NVIDIA is broadening its push into open AI with a fresh wave of models aimed at agentic AI, robotics and healthcare, a sign that the company wants to shape not just the hardware layer of the AI boom, but the model ecosystem too. Announced on March 16, 2026 at GTC, the expansion spans Nemotron, Cosmos, Isaac GR00T, Alpamayo and BioNeMo, with NVIDIA positioning the release as a foundation for intelligent systems that can reason, act and operate across both digital and physical environments.
A major part of the update is the expansion of the Nemotron family, which now includes new multimodal and voice-capable models for developers building more capable AI agents. That matters because the industry is moving beyond chatbots toward systems that can understand speech, images, tools and workflows in a more unified way. NVIDIA is clearly trying to ensure its open-model stack keeps pace with that shift, especially as enterprises look for alternatives that are customizable and easier to deploy across their own infrastructure.
The company is also tying its open-model strategy more tightly to physical AI. On the robotics side, NVIDIA said the update includes broader work around Cosmos and Isaac GR00T, and it also previewed GR00T N2, a next-generation robot foundation model. That fits with NVIDIA’s broader GTC message this year that robotics and real-world AI systems are becoming a much bigger part of the market, not just an experimental side project.

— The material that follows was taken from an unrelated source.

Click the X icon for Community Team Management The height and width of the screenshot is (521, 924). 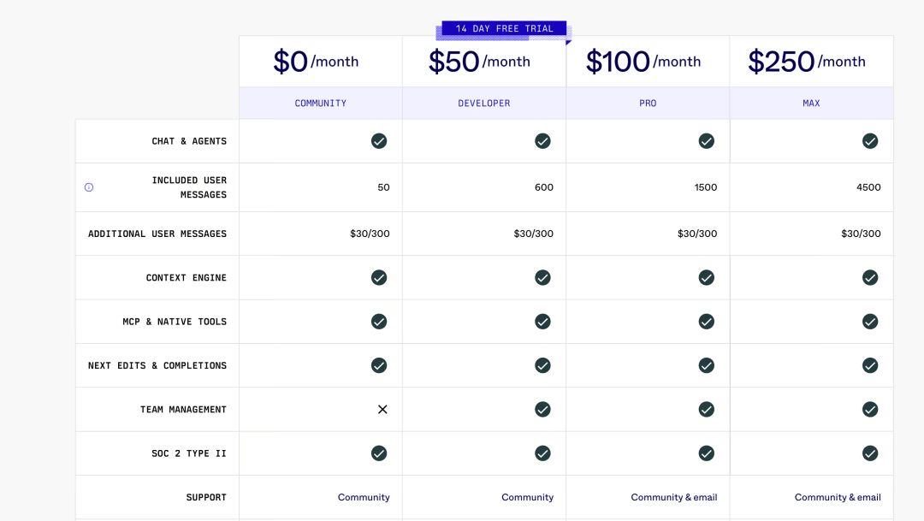[382, 410]
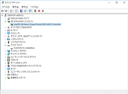Open the 操作(A) menu

pos(16,7)
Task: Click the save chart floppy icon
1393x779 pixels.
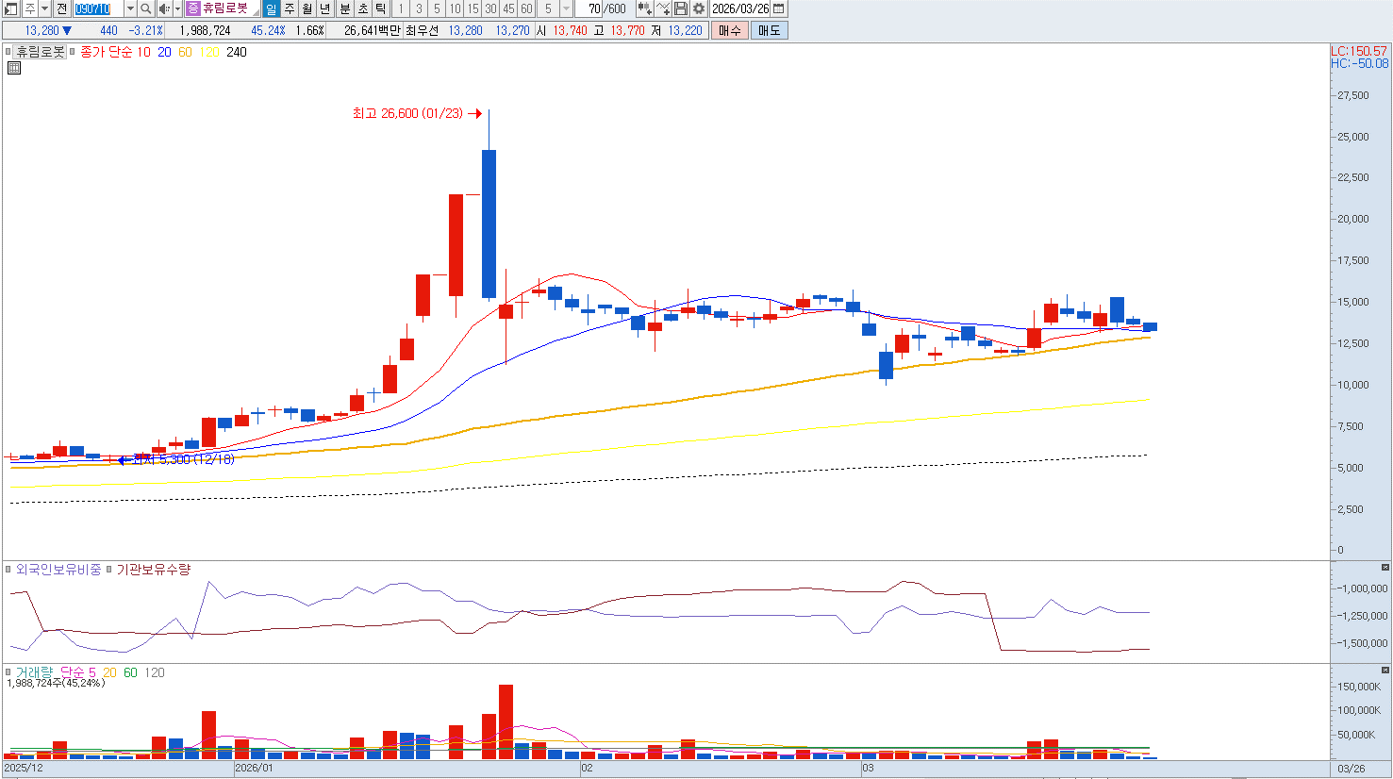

Healthcare is another important frontier in the announcement. NVIDIA said the release includes new work tied to BioNeMo and Alpamayo, with a focus on scientific and healthcare AI use cases such as protein drug discovery. That gives the launch a broader meaning than a simple model refresh. NVIDIA is trying to show that open models can be useful not only for enterprise copilots and autonomous agents, but also for high-value scientific workloads where specialized models and domain data matter far more than generic chatbot performance.
The bigger takeaway is that NVIDIA is increasingly building a full-stack open AI story around its infrastructure. In recent weeks it has already highlighted open-model efforts such as the Nemotron 3 family, and today’s expansion pushes that strategy further by linking models directly to robotics, biology and multimodal agent systems. In other words, NVIDIA is no longer just selling the chips that run AI, it is steadily building the open frameworks and model families it hopes developers will build on top of those chips.
For developers and enterprises, this makes NVIDIA’s GTC 2026 message much clearer. The company wants to be seen not only as the engine room of AI infrastructure, but as a serious platform player in the emerging world of open models for digital agents, robots and scientific discovery. And with GR00T N2, multimodal Nemotron updates and healthcare-focused BioNeMo work now in the mix, NVIDIA is making the case that the next phase of AI will be far more embodied, specialized and industry-specific than the first.